- [What the task requires]
The required output is the lines below from the line containing "Technik (110, 259)" to the line containing "Medien & Marketing (267, 307)", inclusive, retyped exactly. No other lines belong in it.

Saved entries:
- - -

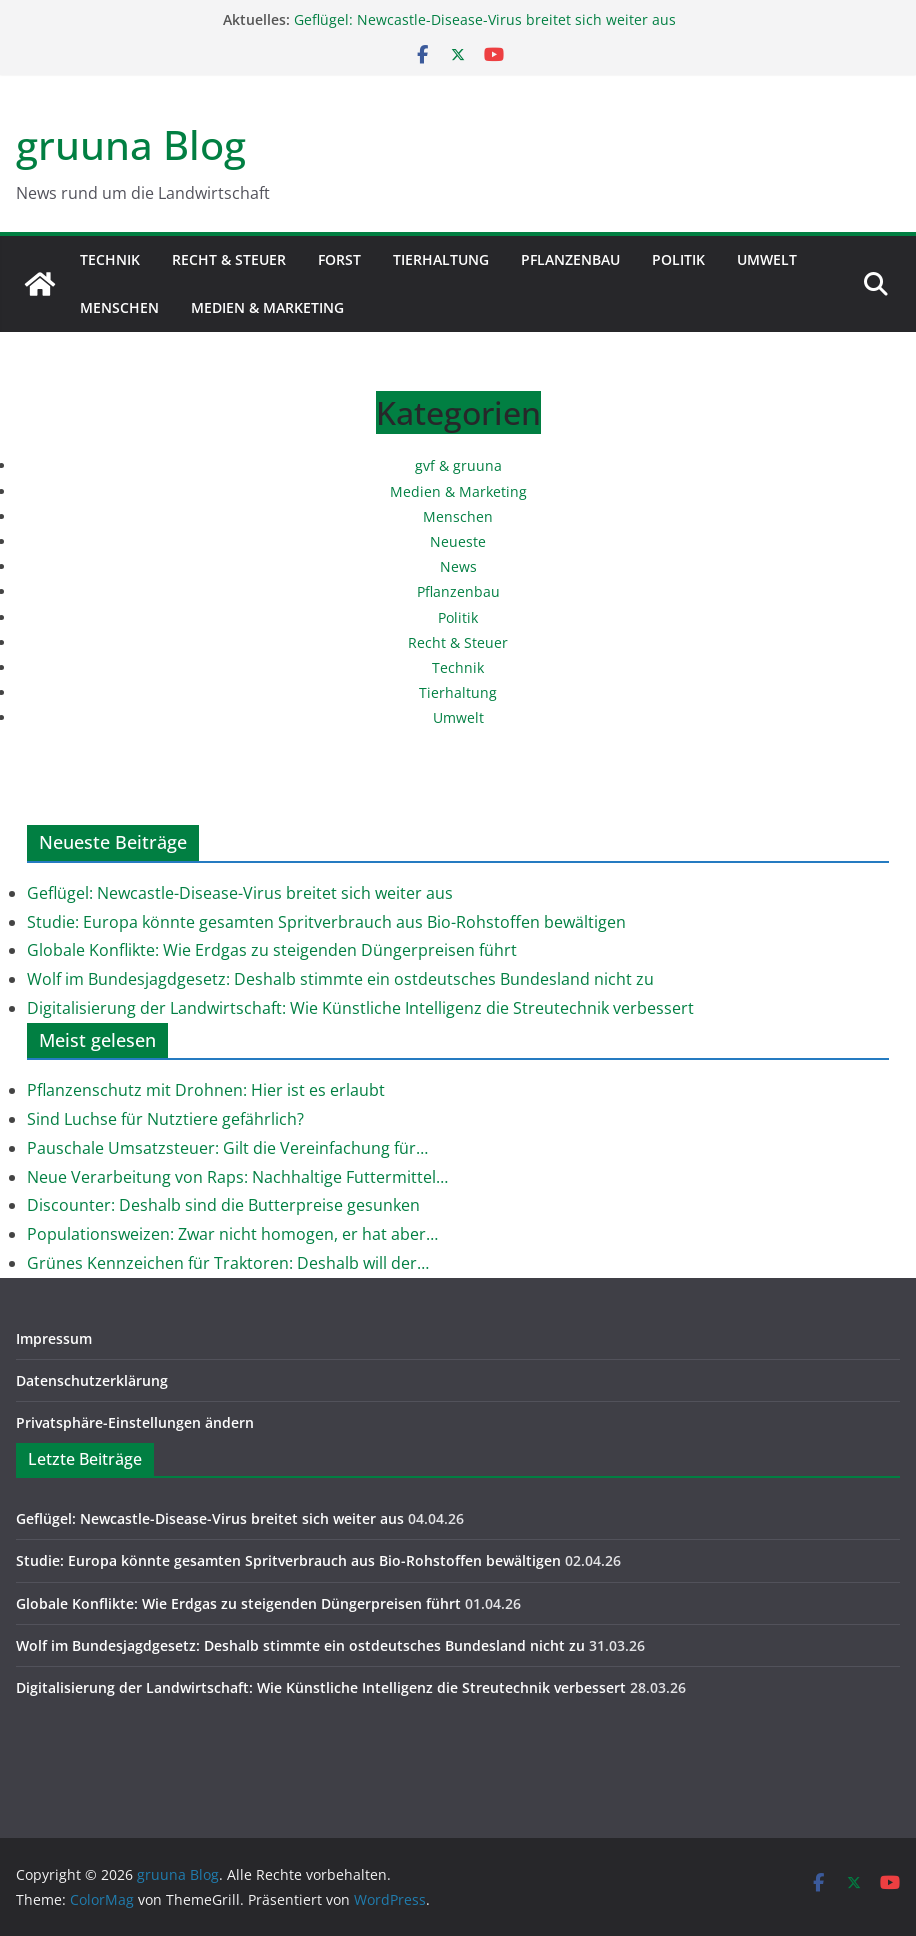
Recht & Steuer (229, 259)
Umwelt (767, 259)
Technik (110, 259)
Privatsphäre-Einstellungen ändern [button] (135, 1422)
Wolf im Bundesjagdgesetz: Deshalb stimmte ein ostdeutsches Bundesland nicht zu (340, 979)
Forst (339, 259)
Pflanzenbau (570, 259)
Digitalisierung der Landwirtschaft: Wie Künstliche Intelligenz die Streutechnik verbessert (360, 1008)
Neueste (458, 541)
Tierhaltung (441, 259)
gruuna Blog (131, 144)
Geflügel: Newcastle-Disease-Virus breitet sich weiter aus (485, 19)
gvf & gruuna (458, 465)
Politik (678, 259)
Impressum (54, 1338)
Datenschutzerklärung (92, 1380)
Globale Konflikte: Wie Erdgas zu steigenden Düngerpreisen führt (272, 950)
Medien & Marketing (267, 307)
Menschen (119, 307)
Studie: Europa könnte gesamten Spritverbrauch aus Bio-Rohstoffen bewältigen (326, 922)
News (458, 566)
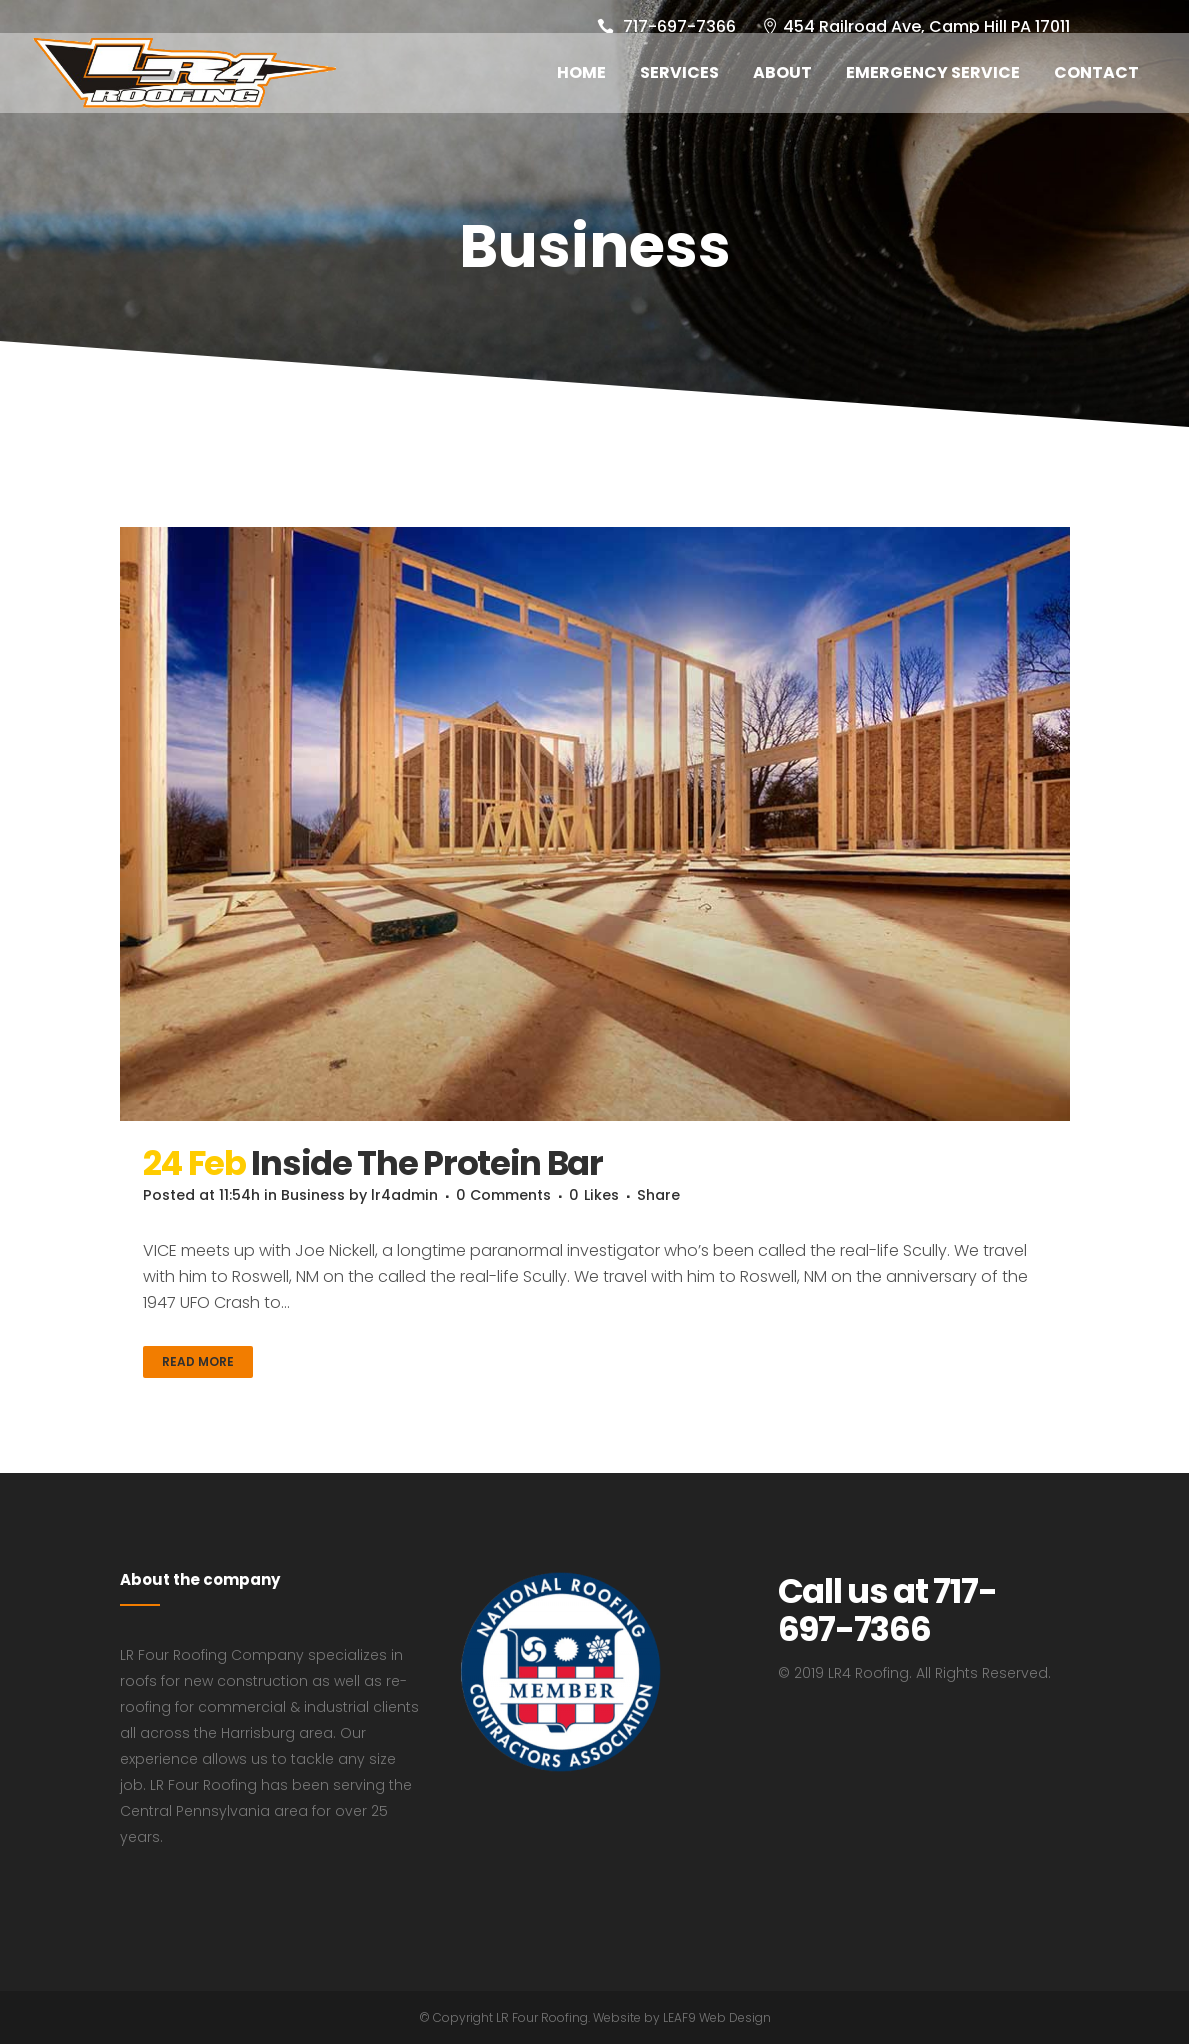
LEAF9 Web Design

- - -

- [Result]
Technik (110, 259)
Privatsphäre-Einstellungen ändern [button] (135, 1422)
Wolf im Bundesjagdgesetz: Deshalb stimmte ein ostdeutsches Bundesland nicht zu (340, 979)
Forst (339, 259)
Pflanzenbau (570, 259)
Digitalisierung der Landwirtschaft: Wie Künstliche Intelligenz die Streutechnik verbessert (360, 1008)
Neueste (458, 541)
Tierhaltung (441, 259)
gruuna Blog (131, 144)
Geflügel: Newcastle-Disease-Virus breitet sich weiter aus (485, 19)
gvf & gruuna (458, 465)
Politik (678, 259)
Impressum (54, 1338)
Datenschutzerklärung (92, 1380)
Globale Konflikte: Wie Erdgas zu steigenden Düngerpreisen führt (272, 950)
Medien & Marketing (267, 307)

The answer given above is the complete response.